As I already mentioned for this run I observe significant number of timeouts, these are most likely due to large number of clients and number of queries due to per-month tables (and very small number of servers). Timeouts appear randomly, and when there are no timeouts things seem to be working reasonably OK.
Here is a bunch of plots from grafana.
Write latency for each table (all latencies are measured on server side):
Interesting here is that average latency for DiaObject is significantly lower than what I saw in previous test (it was ~200msec before).
Read latency for each table:
Interesting observation here is that master02 latency is higher than for two other nodes, and there are also lots of fluctuations on that node.

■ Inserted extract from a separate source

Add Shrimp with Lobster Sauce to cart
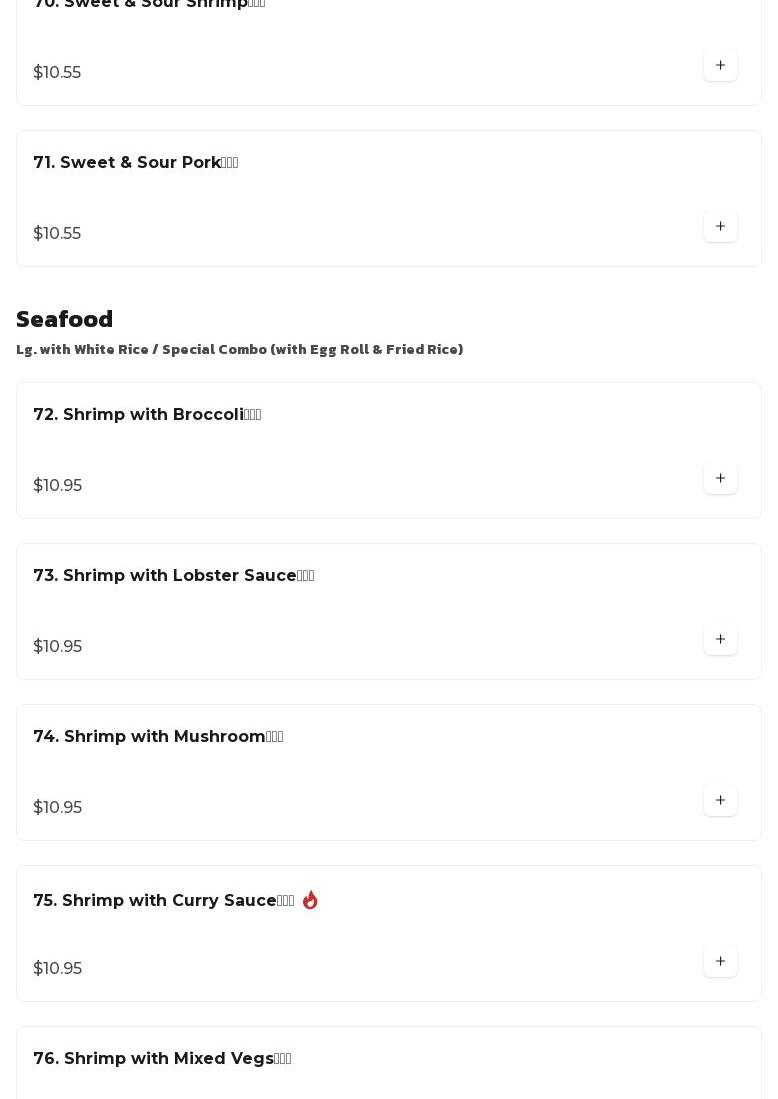 [x=720, y=640]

Timing for inserts (timing is measured on client side):
and for selects:
Select time for DiaSource tables looks worse than in previous tests, it rises to ~4 sec after 30k visits, which does not look good (though some fraction of that time is CPU time on client).
Counters for the number of queries send by each of the 189 clients:
Number of records retrieved from database for each client:
Number of records stored (per client/CCD):
On the last plot the number of forced sources levels off after one month (24k visits).
On these plots things are generally smoothed by grafana, looking at narrower intervals there is a lot more variation in latices for example.